Nas décadas de 80 e 90, Henry Kissinger afastou-se da diplomacia direta, mas manteve sua influencia pessoal e intelectual dentro do establishment americano e dentro das elites conservadoras sul-americanas. Em 2001, ele publicou um livro sobre o futuro geopolítico e sobre a defesa dos interesses americanos ao redor do mundo (nota 3). Com relação à América do Sul, o autor atenuou a forma, mas manteve o “espírito” de Spykman: segundo Kissinger, a América do Sul segue sendo essencial para os interesses americanos, e deve ser mantida sob a hegemonia dos Estados Unidos. Só que, hoje, a ameaça à esta hegemonia já não vem da Alemanha, nem da União Soviética, vem de dentro do próprio continente. No plano econômico: dos projetos de integração regional que excluam ou se oponham à Alca. E no plano político: dos populismos e nacionalismos que, segundo ele, estão renascendo no continente, segundo Kissinger. Por fim, mesmo que não tenha escrito de forma explícita, o entusiasmo demonstrado por Kissinger com as reformas liberais dos anos 90 e com os governos de Menem e Cardoso não deixa dúvidas com relação à sua preferência e sua estratégia atual para a “região do ABC”: depois dos militares, os “poliglotas descalços”.

Notas

(1) Na França, Henry Kissinger foi chamado a depor, pelo juiz Roger Lê Loire, no processo sobre a morte de cidadão franceses na Operação Condor, e sob a ditadura militar chilena. O mesmo ocorrendo na Espanha, com a investigação dp juiz Juan Guzman, sobre a morte do jornalista americano Charles Horman, sob a ditadura chilena. E também na Argentina, onde Kissinger está sendo investigado pelo juiz Rodolfo Canicoba, por envolvimento na Operação Condor, assim como em Washington , onde existe um processo na corte federal com acusação, contra Kissinger de haver dado a ordem para o assassinato do Gal Schneider, Comandante em Chefa das Forças Armadas Chilenas, em 1970.

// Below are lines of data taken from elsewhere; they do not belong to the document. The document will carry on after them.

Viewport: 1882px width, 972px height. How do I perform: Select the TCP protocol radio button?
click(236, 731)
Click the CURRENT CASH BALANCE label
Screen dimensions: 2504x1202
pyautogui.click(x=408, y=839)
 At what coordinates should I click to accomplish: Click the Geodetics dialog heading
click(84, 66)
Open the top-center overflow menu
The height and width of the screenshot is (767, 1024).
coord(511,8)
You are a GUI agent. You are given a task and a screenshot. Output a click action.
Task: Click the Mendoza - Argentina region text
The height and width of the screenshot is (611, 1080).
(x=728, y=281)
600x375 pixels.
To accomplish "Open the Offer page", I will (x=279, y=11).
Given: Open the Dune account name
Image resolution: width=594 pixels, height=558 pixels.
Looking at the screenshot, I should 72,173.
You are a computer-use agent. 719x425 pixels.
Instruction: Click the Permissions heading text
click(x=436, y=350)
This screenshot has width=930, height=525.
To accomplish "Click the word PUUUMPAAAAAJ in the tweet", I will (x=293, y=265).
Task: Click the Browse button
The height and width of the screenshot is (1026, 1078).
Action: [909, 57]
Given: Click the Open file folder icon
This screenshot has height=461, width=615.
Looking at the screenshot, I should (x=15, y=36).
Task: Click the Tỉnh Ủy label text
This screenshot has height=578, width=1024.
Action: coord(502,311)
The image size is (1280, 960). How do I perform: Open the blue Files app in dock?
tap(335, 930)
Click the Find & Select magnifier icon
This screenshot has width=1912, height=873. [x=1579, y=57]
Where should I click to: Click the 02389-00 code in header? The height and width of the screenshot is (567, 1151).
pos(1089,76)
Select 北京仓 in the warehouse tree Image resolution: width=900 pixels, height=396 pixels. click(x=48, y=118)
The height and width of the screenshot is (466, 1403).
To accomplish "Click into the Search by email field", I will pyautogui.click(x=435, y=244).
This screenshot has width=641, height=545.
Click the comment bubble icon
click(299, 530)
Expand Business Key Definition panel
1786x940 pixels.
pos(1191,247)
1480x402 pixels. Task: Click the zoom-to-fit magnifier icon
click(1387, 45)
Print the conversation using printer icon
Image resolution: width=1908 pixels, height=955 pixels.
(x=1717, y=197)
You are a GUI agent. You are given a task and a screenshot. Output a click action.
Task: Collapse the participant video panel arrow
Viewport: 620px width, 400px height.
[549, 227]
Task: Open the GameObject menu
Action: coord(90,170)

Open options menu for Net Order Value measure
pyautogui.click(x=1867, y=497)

(2) O interesse sobre o assunto foi reavivado recentemente, pelo livro do jornalista Chistopher Hitchens, The Trial of Henry Kissinger(2203), e pela resenha de Kenneth Maxwelll, do livro de Peter Kornbluh, The Pinochet file: a Desclassified Dossier on Atrocity and Accountability, publicado na Revista Foreign Affairs, de Dezembro de 2003, sobre as relações de Kissinger com o regime de Augusto Pinochet, em particular com o assassinato do diplomata chileno Orlando Letelier, em Washington, 1976.

(3) Kissinger, H., (2001), Does America Need a Foreign Policy. Toward a Diplomacy for the 21 st Century, Simon&Schuster, New York.

Por José Luís Fiori, que é cientista político, e é professor da Universidade Federal do Rio de Janeiro.

ARTIGO COLHIDO NO SÍTIO www.cartamaior.com.br.